Of course, a lot of that is ego – and my telling people about my write-in candidate for Congress.

But I also made points about Florida’s having the highest candidate filing fees, about the Hispanic community not wanting uncontested elections as in Cuba, and about the disingenuousness of the Democrats’ argument that the lack of opposition to Republican incumbents well lessen the turnout and thus help Democratic candidates in other races.

The Times identified me as a staff attorney at the Center for Governmental Responsibility. Already the letter is on Lexis/Nexis.

This morning I went to the main library and looked for references to my candidacy, but all I saw were a Sun-Sentinel story I already knew about and my name on a list of candidates in last Saturday’s Tallahassee Democrat.

I did call Karen Branch, who writes the Dade political column on Mondays for both the Miami Herald and El Nuevo Herald. (I’d like to see my name in a story in a Spanish newspaper.)

Because it’s the Saturday paper, not many people will see the New York Times letter – but as with my book review, it makes my candidacy seem official, being in the newspaper of record.

At the office today I xeroxed the letter and e-mailed Patrick some copies of those IBM Writing Project syllabi for English courses.

He replied that they made him feel like the Peanuts cartoon where the kids are staring up at the clouds and after Linus says he sees esoteric images like a map of British Honduras and the stoning of St. Stephen, Charlie Brown says, “I was going to say I saw a ducky and a horsey, but I changed my mind.”

I feel the same way.

A lot of people responded to my post on the GayJews list in which I agreed with the woman who finds it perplexing that same-sex marriage is now the main issue of the gay movement.

I said that ever since I was a teenager, three institutions I wanted no part of were marriage, the military and organized religion, so it’s hard for me, even as a supporter of equality, to get excited about other gay people’s desires to break into those institutions.
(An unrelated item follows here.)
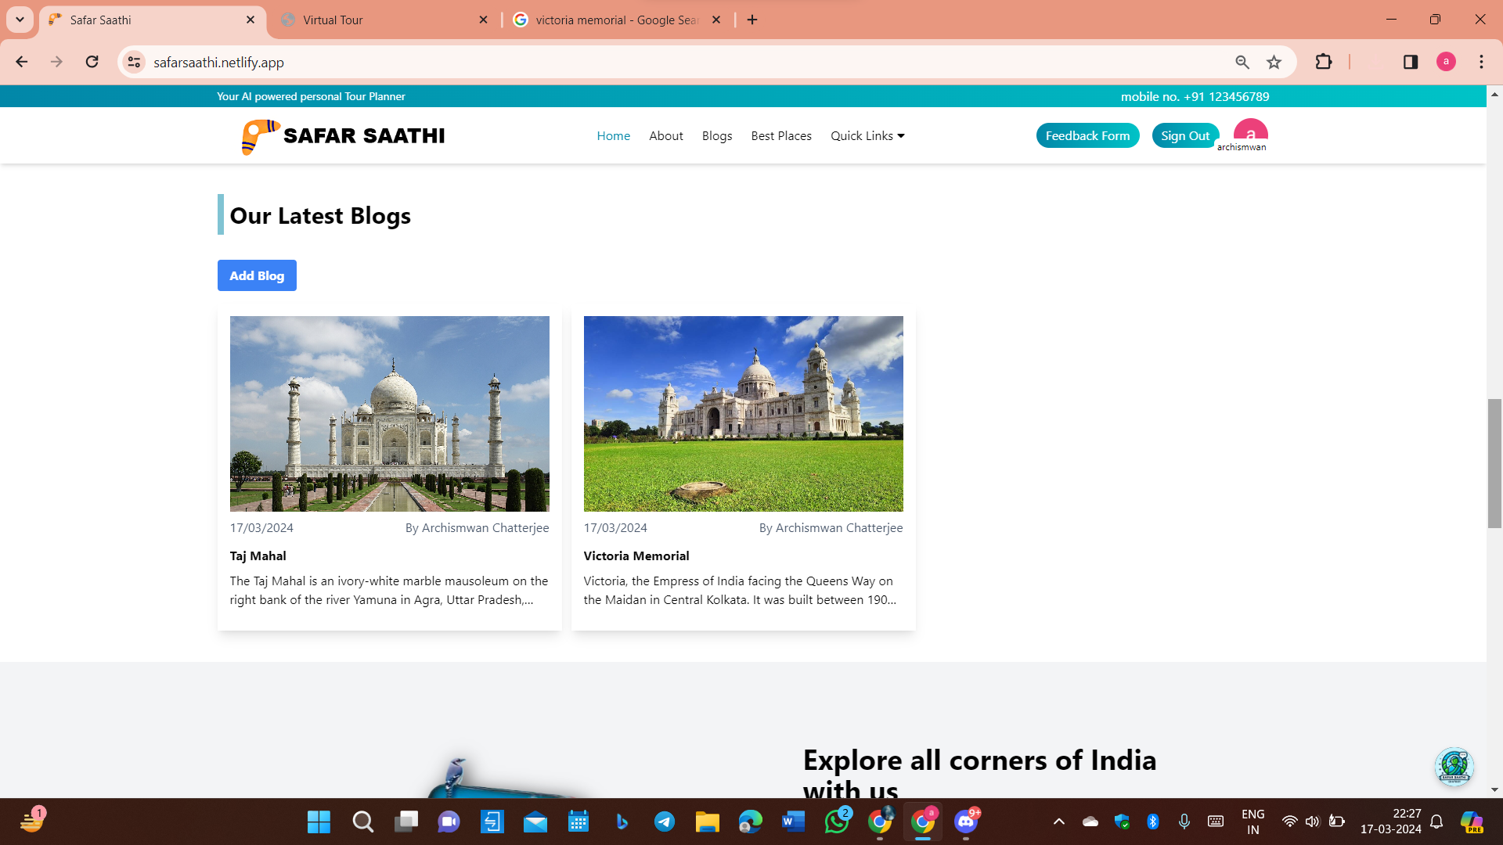Show hidden system tray icons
I guess I feel about this the way I felt about the Supreme Court’s VMI decision: I’m thrilled for the sake of equality, but I still wonder why any sane woman – or man – would want to subject herself to the barbaric atmosphere of that military college.

In my post, I predicted that within six months of the first same-sex marriage, we’ll have the first same-sex divorce.

Although most people disagreed with me, nobody flamed me. Most people think that same-sex marriage will happen in Hawaii within two years, but I think it’s more like ten to fifteen years down the road.

At home, I exercised to a Jackie Joyner-Kersee videotape I picked up at the library, though I found it wasn’t the kind of advanced workout I need.

Laura C sent a postcard of the Pennsylvania State Capitol and said she’s bored up there and may move back to Florida.

Around 3 PM, I went out to the Oaks Mall. At Burdines, I got two pairs of walking shorts like the I.N.C. shorts that got ruined that Friday when I drove into Manhattan and had a felt pen without a cover in the pocket. (Teresa told me to try hairspray, but the stain set in when Corey washed the shorts.)

I also bought a polo shirt and a nice long-sleeved shirt that were both from I.N.C. and 50% off the original price. After paying about $59, I walked around the mall.

At Belk Lindsay, I met Syles, who’s always dressed stylishly. I told her that I gave her a nice recommendation letter for the Florida Bar and I wished her and the friend with her good luck on the bar exam. Syles is going to work for the state attorney’s office in Orlando and her friend has a job with a big corporate firm in Tampa.

Later I ran into Jacquie Wood, who was having iced tea with a friend on a bench.

Jacquie is still doing her dissertation, and she said that Broward Community College made her quit her job because they wouldn’t extend her leave beyond five years.

However, she was okay with that, as she thought – as did her friend – that South Florida had changed for the worse in the past few years.

But I’m still a big city boy, and I noted that in Money Magazine’s new rankings, Gainesville had slipped from #1 to #7 and Fort Lauderdale was now at #4.

Telling people that I’m moving back to South Florida makes me feel that it’s really happening.